Verse 1, Five days later the high priest Ananias went down to Caesarea with some of the elders and a lawyer named Tertullus, and they brought their charges against Paul before the governor
Governor Felix was so immoral and corrupt, that he was removed from his position by the Emperor Nero, which is the absolute definition of the pot calling the kettle black! But it says something about just how lacking in moral fibre Felix was, if even Nero couldn’t stomach his exploits.
And not much better, is this lawyer Tertullus.
In fact he’s sort of half lawyer, half spin doctor!
More than half of what Luke records coming out of Tertullus’ mouth is just untrue flattery!

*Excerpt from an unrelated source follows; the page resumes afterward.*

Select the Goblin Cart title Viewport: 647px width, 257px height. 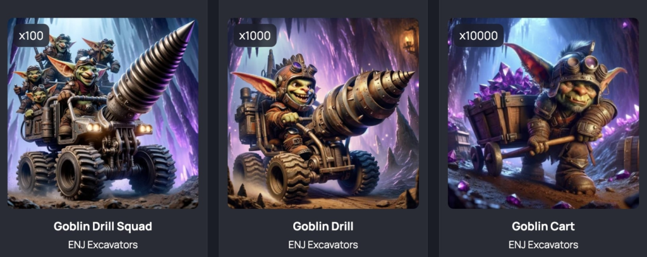click(x=543, y=227)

Have a listen to what he says, Tertullus presented his case before Felix: “We have enjoyed a long period of peace under you, and your foresight has brought about reforms in this nation. 3 Everywhere and in every way, most excellent Felix, we acknowledge this with profound gratitude.
Archaeologists have discovered coins from during the governorship of Felix, with these same claims printed on them, about long periods of peace and reforms,
The problem is, it just wasn’t true!
Felix was one of the very worst governors that Israel had suffered under. Tertullus is just repeating Felix’s own propaganda back to him.

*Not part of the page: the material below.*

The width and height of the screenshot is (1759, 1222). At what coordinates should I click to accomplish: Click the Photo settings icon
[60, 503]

Someone who is so casual with the truth about the governor’s handling of his role, hardly fills us with confidence when it comes to arriving at the truth about Paul.
Everything in the story is telling us these charges are bogus.
And so their accusation is no surprise;, Paul and his Christian message are bad for Romans, and bad for Jews, they say.
“We have found this man to be a troublemaker, stirring up riots among the Jews all over the world. He is a ringleader of the Nazarene sect 6 and even tried to desecrate the temple; so we seized him.
It’s déjà vu all over again, these are the same charges that were brought against Jesus.
In Luke 23, the Jewish leaders accuse Jesus of these same charges before Pilate, who was governor of Judea about 20 years before Felix.
They accused Jesus of sedition, acting against the interests of the empire, and of speaking against the Jewish Law and religion.
Now the Jewish leaders are bringing these same accusations against Paul, no doubt hoping that the death sentence that was carried out against Jesus, will be repeated in Paul’s case.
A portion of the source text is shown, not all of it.